> _Assignment_
The full listing should be set down again precisely.

> _Data provided_
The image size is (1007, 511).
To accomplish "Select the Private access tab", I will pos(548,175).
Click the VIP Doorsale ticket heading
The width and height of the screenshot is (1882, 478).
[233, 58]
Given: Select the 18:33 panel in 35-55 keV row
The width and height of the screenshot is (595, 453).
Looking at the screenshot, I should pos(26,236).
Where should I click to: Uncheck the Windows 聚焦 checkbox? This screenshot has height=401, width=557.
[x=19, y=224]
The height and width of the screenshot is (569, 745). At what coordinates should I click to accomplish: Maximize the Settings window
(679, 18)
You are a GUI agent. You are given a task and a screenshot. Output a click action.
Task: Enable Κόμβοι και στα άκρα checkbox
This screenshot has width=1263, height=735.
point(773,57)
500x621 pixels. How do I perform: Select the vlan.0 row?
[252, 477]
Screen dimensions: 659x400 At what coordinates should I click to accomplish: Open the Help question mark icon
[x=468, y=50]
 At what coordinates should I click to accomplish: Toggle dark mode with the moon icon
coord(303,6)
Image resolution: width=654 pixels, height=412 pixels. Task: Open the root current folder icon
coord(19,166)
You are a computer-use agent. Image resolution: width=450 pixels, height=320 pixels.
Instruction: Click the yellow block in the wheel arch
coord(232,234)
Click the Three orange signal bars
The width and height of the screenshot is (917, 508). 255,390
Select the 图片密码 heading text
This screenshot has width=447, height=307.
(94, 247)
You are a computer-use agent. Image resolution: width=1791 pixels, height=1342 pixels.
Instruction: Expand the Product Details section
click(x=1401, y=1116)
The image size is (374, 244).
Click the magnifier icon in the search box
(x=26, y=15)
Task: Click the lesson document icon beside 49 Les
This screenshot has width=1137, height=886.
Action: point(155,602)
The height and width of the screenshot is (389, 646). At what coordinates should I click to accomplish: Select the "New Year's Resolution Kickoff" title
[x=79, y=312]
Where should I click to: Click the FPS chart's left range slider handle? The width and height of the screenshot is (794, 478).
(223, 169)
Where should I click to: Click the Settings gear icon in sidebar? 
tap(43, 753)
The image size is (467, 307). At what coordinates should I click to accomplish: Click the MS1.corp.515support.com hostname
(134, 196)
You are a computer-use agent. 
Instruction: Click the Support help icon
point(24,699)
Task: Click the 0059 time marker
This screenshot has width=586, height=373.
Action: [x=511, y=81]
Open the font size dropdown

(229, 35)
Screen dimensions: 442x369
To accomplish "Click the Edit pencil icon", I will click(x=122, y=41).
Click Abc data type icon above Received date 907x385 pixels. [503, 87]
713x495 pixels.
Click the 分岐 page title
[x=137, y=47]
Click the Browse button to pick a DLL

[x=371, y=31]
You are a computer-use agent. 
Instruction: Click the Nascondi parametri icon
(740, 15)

> _Task response_
The image size is (1007, 511).
To accomplish "Select the Private access tab", I will pos(548,175).
Click the VIP Doorsale ticket heading
The width and height of the screenshot is (1882, 478).
[233, 58]
Given: Select the 18:33 panel in 35-55 keV row
The width and height of the screenshot is (595, 453).
Looking at the screenshot, I should pos(26,236).
Where should I click to: Uncheck the Windows 聚焦 checkbox? This screenshot has height=401, width=557.
[x=19, y=224]
The height and width of the screenshot is (569, 745). At what coordinates should I click to accomplish: Maximize the Settings window
(679, 18)
You are a GUI agent. You are given a task and a screenshot. Output a click action.
Task: Enable Κόμβοι και στα άκρα checkbox
This screenshot has width=1263, height=735.
point(773,57)
500x621 pixels. How do I perform: Select the vlan.0 row?
[252, 477]
Screen dimensions: 659x400 At what coordinates should I click to accomplish: Open the Help question mark icon
[x=468, y=50]
 At what coordinates should I click to accomplish: Toggle dark mode with the moon icon
coord(303,6)
Image resolution: width=654 pixels, height=412 pixels. Task: Open the root current folder icon
coord(19,166)
You are a computer-use agent. Image resolution: width=450 pixels, height=320 pixels.
Instruction: Click the yellow block in the wheel arch
coord(232,234)
Click the Three orange signal bars
The width and height of the screenshot is (917, 508). 255,390
Select the 图片密码 heading text
This screenshot has width=447, height=307.
(94, 247)
You are a computer-use agent. Image resolution: width=1791 pixels, height=1342 pixels.
Instruction: Expand the Product Details section
click(x=1401, y=1116)
The image size is (374, 244).
Click the magnifier icon in the search box
(x=26, y=15)
Task: Click the lesson document icon beside 49 Les
This screenshot has width=1137, height=886.
Action: point(155,602)
The height and width of the screenshot is (389, 646). At what coordinates should I click to accomplish: Select the "New Year's Resolution Kickoff" title
[x=79, y=312]
Where should I click to: Click the FPS chart's left range slider handle? The width and height of the screenshot is (794, 478).
(223, 169)
Where should I click to: Click the Settings gear icon in sidebar? 
tap(43, 753)
The image size is (467, 307). At what coordinates should I click to accomplish: Click the MS1.corp.515support.com hostname
(134, 196)
You are a computer-use agent. 
Instruction: Click the Support help icon
point(24,699)
Task: Click the 0059 time marker
This screenshot has width=586, height=373.
Action: [x=511, y=81]
Open the font size dropdown

(229, 35)
Screen dimensions: 442x369
To accomplish "Click the Edit pencil icon", I will click(x=122, y=41).
Click Abc data type icon above Received date 907x385 pixels. [503, 87]
713x495 pixels.
Click the 分岐 page title
[x=137, y=47]
Click the Browse button to pick a DLL

[x=371, y=31]
You are a computer-use agent. 
Instruction: Click the Nascondi parametri icon
(740, 15)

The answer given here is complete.